Can you describe the impact of the flood on your hospital?
Ahidjo: Well, it is disastrous. The whole of the hospital was flooded. So, virtually everything that we had on the ground floor was affected, and (the) patients, we had to move them upstairs. The staff also find it difficult to come to work because of the crossing within the town at that time. It was difficult to move around during that period.
All the drugs we have vanished. The consumables and the basic examination tools were all affected. All our equipment was affected too.
The loss is enormous but we are trying much. As you can see the inside of the hospital, we have cleaned, and we are fumigating and assessing the level of damage (the extent of damage to the equipment). Once we do that, we will restore electricity, and once it is restored, we can commence activities.
PT: Did you record casualties when the event happened and after?
Ahidjo: No, not in the hospital.
PT: How did the hospital management respond to the disaster?
Ahidjo: (We) all of us collectively, all the staff, we moved the patients upstairs, especially the orthopaedic, the labour rooms, and the malnourished kids at the Al-Iman centre, we were able to rescue them all.
They were moved upstairs while patients who were in stable condition were discharged. We suspended admission; rather, they can come back when the hospital is more stable.
PT: Is there any time in view you think the hospital will resume operation again?

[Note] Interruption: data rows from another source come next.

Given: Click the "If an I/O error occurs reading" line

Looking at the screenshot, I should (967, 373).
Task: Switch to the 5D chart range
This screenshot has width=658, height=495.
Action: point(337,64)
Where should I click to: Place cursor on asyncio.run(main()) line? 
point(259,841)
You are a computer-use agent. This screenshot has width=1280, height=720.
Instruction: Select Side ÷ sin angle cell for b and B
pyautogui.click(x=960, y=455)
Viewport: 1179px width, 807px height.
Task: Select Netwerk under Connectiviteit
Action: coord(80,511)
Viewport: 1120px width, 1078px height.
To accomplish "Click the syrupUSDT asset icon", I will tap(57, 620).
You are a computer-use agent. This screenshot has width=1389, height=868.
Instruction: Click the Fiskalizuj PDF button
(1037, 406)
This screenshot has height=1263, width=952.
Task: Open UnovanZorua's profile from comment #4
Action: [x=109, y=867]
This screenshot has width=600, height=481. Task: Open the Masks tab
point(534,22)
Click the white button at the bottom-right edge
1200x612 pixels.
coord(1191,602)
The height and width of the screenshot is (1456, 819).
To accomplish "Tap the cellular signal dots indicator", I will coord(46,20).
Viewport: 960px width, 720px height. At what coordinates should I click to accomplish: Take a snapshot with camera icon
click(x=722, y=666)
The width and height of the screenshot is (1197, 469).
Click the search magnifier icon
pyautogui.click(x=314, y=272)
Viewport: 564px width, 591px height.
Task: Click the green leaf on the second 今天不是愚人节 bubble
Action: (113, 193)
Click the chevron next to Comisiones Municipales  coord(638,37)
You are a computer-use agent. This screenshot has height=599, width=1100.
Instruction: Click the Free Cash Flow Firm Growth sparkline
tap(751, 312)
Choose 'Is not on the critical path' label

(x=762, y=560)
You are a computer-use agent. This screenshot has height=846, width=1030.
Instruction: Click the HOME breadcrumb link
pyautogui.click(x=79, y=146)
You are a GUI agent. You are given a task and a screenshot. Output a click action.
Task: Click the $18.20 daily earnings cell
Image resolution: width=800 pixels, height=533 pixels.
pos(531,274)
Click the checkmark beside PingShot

Ahidjo: The range of services is very large. As you know, the University of Maiduguri Teaching Hospital is the largest hospital in Nigeria, so the range of services is large.
However, we will commence from Monday by performing basic skeletal services of opening the Accident and Emergency unit.
We have fumigated the units, the trauma centre, and the emergency areas. We will open it by Monday. The clinics will start running by Monday, too. But some of the laboratories, some of the diagnostics in radiology, the cancer centre and the molecular laboratory, polio laboratory, all of this will be difficult to say when we will start again. It all depends on how fast we are able to rectify the challenges that will be identified.
PT: Looking at the level of damage in the facility, what form of aid do you think the hospital needs right now so you can commence operation quickly?
Ahidjo: We are calling on the government and well-meaning Nigerians to assist the facility in terms of equipment. I think the equipment casualties may be the largest.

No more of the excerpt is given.